TASK TO CARRY OUT —
Return each line of the entries that holds the string "dialog".

INPUT RECORDS —
**********

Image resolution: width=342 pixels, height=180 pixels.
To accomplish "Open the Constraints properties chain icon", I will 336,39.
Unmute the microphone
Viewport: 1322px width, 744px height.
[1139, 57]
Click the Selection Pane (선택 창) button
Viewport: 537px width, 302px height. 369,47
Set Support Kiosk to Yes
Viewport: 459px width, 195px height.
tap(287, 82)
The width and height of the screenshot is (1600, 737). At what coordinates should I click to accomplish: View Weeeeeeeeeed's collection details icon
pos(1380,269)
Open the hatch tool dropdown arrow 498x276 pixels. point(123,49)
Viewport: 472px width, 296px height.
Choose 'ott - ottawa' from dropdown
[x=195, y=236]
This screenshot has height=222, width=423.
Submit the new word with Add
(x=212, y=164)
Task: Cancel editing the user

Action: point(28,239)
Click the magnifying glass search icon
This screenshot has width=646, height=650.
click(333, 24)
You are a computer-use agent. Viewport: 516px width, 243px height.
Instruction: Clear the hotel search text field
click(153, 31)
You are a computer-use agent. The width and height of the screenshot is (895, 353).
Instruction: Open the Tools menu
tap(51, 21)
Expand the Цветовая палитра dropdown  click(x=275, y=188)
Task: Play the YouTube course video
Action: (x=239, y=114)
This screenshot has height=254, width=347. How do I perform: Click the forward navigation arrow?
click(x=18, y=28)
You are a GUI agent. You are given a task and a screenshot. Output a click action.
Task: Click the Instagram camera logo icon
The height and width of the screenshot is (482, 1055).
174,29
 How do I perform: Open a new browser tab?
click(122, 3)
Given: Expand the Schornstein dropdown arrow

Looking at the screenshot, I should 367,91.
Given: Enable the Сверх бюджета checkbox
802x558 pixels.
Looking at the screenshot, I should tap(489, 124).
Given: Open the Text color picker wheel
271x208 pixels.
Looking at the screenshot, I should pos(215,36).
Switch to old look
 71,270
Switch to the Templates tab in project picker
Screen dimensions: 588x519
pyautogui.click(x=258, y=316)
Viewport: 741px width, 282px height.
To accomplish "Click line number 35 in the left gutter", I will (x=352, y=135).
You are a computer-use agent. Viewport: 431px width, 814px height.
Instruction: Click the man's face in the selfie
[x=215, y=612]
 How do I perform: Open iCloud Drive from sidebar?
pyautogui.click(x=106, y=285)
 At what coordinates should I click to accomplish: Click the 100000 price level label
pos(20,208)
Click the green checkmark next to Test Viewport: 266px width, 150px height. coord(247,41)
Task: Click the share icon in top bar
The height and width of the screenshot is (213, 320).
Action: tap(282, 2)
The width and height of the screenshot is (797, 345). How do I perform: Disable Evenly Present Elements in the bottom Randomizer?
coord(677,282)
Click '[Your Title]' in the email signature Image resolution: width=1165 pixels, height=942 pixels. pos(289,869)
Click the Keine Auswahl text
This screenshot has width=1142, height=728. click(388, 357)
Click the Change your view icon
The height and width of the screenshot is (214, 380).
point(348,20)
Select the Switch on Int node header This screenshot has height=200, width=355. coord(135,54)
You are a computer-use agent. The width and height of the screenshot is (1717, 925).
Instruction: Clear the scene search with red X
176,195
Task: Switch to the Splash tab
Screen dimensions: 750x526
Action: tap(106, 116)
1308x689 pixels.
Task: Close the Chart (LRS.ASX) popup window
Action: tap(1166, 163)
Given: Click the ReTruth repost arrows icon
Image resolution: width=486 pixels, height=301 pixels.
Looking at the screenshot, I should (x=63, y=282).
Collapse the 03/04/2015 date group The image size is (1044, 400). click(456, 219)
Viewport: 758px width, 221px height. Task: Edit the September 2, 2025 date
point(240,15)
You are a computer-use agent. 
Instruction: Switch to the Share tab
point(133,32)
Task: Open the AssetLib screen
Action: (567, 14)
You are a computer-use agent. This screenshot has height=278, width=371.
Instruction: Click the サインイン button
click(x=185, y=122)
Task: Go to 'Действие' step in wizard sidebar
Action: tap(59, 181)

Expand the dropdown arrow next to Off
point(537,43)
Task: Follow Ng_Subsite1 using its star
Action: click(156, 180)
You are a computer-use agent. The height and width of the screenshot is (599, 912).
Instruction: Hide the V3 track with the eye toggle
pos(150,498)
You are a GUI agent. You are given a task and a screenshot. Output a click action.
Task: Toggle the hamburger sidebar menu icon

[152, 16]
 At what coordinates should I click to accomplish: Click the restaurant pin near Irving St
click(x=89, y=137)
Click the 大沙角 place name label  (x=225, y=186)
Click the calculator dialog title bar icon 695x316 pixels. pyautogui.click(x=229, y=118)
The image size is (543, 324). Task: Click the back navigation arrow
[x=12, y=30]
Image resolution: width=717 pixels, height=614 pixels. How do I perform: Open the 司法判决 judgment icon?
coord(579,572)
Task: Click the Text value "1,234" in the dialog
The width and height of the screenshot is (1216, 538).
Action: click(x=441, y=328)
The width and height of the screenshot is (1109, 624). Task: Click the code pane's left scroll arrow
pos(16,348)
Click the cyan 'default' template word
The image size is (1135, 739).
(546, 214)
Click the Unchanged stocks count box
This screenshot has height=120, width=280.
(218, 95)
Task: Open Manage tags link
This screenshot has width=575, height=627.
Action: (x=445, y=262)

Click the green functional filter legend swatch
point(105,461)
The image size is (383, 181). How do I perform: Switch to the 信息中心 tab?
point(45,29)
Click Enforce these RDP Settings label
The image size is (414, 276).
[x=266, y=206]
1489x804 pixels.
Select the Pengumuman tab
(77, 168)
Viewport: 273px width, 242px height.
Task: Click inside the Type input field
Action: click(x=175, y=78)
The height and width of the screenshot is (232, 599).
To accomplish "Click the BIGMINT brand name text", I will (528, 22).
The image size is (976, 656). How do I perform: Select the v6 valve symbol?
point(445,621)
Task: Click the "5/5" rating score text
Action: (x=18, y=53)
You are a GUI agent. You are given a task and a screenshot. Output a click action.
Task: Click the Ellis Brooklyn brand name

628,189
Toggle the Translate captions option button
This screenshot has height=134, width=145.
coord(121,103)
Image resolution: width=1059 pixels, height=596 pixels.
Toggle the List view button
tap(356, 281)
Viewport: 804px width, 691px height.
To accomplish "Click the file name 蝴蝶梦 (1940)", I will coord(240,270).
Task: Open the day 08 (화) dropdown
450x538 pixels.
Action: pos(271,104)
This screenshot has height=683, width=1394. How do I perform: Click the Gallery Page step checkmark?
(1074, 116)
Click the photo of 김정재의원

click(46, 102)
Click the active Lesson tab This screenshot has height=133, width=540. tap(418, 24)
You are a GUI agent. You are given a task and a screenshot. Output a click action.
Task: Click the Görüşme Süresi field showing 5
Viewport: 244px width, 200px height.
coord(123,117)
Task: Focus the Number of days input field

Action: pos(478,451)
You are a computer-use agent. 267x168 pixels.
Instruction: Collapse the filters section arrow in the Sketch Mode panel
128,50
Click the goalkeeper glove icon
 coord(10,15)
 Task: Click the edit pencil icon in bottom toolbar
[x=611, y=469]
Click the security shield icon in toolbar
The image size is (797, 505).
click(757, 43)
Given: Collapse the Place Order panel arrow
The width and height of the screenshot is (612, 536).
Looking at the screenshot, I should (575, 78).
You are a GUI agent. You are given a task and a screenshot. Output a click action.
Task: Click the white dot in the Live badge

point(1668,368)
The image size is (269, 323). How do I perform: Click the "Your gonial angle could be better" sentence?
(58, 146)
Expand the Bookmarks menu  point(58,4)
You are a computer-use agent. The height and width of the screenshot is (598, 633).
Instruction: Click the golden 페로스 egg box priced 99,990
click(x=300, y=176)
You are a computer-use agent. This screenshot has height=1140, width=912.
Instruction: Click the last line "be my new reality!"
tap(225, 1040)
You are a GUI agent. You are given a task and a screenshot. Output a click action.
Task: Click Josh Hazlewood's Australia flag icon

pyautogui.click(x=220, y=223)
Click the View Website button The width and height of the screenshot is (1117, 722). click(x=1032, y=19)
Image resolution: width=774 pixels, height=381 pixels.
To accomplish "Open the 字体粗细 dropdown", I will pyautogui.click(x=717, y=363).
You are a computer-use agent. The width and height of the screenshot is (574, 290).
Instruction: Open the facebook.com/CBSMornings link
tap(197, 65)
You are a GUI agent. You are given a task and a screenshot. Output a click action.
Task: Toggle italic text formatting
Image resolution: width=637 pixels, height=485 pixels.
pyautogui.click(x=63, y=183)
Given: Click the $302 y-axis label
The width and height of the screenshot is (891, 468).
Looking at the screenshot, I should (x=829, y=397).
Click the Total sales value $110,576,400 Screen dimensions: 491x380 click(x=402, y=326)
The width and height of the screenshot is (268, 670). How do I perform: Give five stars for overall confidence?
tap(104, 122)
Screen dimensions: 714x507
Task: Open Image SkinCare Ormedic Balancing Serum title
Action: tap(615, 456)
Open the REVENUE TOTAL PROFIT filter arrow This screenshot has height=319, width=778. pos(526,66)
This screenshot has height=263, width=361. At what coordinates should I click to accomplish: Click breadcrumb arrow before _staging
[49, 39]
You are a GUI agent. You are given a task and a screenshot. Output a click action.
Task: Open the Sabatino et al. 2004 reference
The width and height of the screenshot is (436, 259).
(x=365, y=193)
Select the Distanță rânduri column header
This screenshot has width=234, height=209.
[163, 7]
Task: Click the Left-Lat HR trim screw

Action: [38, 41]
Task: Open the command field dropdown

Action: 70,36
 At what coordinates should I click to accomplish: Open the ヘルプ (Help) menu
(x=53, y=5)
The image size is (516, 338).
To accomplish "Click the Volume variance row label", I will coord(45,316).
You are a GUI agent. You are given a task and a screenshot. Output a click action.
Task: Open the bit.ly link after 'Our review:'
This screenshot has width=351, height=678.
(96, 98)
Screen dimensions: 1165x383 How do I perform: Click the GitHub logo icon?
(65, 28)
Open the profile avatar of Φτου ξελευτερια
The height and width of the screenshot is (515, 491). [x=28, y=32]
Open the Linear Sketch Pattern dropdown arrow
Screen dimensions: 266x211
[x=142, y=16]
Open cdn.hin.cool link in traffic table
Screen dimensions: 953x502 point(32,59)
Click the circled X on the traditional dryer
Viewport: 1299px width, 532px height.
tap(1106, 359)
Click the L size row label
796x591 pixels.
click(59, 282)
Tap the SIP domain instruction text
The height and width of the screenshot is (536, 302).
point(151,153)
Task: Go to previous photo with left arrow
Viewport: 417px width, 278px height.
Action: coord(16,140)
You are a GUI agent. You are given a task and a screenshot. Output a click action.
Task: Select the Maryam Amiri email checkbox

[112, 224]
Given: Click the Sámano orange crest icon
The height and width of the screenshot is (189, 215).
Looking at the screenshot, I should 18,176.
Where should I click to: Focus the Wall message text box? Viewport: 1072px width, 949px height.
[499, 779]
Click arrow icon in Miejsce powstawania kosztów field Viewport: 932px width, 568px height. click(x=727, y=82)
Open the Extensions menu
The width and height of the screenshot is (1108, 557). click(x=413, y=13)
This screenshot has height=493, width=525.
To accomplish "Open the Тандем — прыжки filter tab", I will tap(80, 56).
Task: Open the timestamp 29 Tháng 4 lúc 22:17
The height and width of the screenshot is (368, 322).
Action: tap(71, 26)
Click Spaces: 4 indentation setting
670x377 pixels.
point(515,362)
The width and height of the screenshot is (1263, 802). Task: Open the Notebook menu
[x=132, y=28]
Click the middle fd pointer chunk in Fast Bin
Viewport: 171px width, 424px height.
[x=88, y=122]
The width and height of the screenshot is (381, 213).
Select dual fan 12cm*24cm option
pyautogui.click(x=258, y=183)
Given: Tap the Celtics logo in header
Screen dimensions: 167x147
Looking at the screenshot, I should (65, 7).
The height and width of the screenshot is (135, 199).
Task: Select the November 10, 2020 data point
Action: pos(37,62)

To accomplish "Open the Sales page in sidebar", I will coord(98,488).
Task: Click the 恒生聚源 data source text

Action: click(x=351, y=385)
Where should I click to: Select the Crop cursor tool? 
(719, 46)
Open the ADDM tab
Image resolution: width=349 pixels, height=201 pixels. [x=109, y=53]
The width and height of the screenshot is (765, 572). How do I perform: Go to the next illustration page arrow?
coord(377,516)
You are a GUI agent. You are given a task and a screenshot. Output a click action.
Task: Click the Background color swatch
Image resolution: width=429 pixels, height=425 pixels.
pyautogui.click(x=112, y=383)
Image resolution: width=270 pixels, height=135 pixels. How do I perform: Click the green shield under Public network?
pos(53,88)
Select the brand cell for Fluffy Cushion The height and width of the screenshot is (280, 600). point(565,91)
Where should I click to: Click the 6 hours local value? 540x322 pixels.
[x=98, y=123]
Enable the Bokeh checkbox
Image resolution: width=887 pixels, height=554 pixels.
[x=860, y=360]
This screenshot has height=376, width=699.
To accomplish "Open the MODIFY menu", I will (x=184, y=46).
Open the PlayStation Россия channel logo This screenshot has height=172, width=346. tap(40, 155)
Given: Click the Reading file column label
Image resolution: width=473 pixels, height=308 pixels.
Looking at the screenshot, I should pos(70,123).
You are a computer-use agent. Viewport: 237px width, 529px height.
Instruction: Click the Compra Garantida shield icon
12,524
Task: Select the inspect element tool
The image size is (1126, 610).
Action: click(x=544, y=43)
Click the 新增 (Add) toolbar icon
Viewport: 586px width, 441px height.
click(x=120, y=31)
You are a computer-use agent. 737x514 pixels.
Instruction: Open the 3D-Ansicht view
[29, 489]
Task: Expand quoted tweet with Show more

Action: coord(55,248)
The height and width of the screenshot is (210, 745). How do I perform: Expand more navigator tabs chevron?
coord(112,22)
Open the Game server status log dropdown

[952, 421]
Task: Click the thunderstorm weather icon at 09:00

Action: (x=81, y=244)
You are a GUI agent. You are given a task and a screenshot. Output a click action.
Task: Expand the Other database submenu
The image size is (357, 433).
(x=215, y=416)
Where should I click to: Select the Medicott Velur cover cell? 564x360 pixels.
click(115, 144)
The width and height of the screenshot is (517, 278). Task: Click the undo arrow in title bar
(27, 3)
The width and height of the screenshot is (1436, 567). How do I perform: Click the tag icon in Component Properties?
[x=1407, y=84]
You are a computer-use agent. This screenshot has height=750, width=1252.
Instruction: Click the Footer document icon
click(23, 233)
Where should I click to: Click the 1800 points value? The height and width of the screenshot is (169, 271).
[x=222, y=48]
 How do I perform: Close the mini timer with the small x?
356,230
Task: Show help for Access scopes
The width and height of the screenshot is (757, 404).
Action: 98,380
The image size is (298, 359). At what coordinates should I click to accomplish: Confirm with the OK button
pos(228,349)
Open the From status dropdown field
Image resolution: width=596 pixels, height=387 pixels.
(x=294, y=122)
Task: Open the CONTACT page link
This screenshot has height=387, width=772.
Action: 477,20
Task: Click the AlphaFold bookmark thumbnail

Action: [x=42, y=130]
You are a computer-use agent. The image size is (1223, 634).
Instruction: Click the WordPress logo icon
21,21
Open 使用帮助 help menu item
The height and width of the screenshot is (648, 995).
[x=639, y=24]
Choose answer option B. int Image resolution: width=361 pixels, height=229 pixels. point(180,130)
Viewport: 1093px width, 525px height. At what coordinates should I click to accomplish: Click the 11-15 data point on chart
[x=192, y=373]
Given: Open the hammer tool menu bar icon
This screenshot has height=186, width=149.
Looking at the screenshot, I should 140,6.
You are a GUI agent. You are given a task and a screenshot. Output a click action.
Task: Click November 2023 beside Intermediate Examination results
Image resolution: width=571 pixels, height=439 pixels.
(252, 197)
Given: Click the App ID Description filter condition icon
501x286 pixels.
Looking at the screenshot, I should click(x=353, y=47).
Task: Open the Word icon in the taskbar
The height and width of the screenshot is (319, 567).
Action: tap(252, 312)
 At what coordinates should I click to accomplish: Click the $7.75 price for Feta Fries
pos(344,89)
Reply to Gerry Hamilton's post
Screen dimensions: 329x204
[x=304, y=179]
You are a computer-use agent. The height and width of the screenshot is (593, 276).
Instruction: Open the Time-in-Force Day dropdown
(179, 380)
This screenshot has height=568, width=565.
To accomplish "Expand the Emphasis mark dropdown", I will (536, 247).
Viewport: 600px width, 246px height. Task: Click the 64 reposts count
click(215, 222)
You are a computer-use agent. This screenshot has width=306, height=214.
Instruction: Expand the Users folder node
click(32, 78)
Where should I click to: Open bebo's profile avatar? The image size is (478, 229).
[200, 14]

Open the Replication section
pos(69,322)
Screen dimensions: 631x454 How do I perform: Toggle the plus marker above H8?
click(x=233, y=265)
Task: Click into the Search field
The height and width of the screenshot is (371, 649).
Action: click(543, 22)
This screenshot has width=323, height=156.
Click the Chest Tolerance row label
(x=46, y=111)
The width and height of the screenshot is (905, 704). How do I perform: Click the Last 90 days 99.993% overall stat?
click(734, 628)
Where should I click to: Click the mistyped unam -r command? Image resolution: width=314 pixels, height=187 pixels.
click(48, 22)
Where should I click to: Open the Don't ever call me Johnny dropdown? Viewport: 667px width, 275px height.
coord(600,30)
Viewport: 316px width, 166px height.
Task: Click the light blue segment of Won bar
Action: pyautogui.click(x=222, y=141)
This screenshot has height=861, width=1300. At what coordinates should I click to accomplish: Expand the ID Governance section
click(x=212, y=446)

**********

EXERCISE OUTPUT —
Click the calculator dialog title bar icon 695x316 pixels. pyautogui.click(x=229, y=118)
Task: Click the Text value "1,234" in the dialog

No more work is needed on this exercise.